REQUIREMENT:
Transcribe the lines from the one containing "Viewport: 1026px width, 742px height." through the end of the records, inclusive, reproducing them without any change.

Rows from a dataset
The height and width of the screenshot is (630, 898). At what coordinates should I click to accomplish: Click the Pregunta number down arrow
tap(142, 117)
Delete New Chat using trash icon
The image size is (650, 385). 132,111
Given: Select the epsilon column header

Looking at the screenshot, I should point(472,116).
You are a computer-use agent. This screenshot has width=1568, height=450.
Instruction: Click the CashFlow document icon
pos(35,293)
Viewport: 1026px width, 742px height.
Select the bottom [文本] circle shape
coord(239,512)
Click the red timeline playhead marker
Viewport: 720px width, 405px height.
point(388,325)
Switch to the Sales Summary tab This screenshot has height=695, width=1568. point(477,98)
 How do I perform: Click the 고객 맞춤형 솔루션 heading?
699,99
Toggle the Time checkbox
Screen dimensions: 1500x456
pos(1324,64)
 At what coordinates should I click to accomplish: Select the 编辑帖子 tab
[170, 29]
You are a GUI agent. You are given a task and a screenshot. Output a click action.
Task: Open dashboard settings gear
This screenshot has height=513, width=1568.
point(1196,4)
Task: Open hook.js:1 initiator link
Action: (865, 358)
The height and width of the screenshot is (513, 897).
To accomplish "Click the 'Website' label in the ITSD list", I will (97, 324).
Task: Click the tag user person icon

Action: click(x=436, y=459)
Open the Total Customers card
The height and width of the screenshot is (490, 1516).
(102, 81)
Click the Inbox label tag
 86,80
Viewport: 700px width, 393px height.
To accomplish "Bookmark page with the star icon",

COMPLETED TASK:
Viewport: 1026px width, 742px height.
Select the bottom [文本] circle shape
coord(239,512)
Click the red timeline playhead marker
Viewport: 720px width, 405px height.
point(388,325)
Switch to the Sales Summary tab This screenshot has height=695, width=1568. point(477,98)
 How do I perform: Click the 고객 맞춤형 솔루션 heading?
699,99
Toggle the Time checkbox
Screen dimensions: 1500x456
pos(1324,64)
 At what coordinates should I click to accomplish: Select the 编辑帖子 tab
[170, 29]
You are a GUI agent. You are given a task and a screenshot. Output a click action.
Task: Open dashboard settings gear
This screenshot has height=513, width=1568.
point(1196,4)
Task: Open hook.js:1 initiator link
Action: (865, 358)
The height and width of the screenshot is (513, 897).
To accomplish "Click the 'Website' label in the ITSD list", I will (97, 324).
Task: Click the tag user person icon

Action: click(x=436, y=459)
Open the Total Customers card
The height and width of the screenshot is (490, 1516).
(102, 81)
Click the Inbox label tag
 86,80
Viewport: 700px width, 393px height.
To accomplish "Bookmark page with the star icon",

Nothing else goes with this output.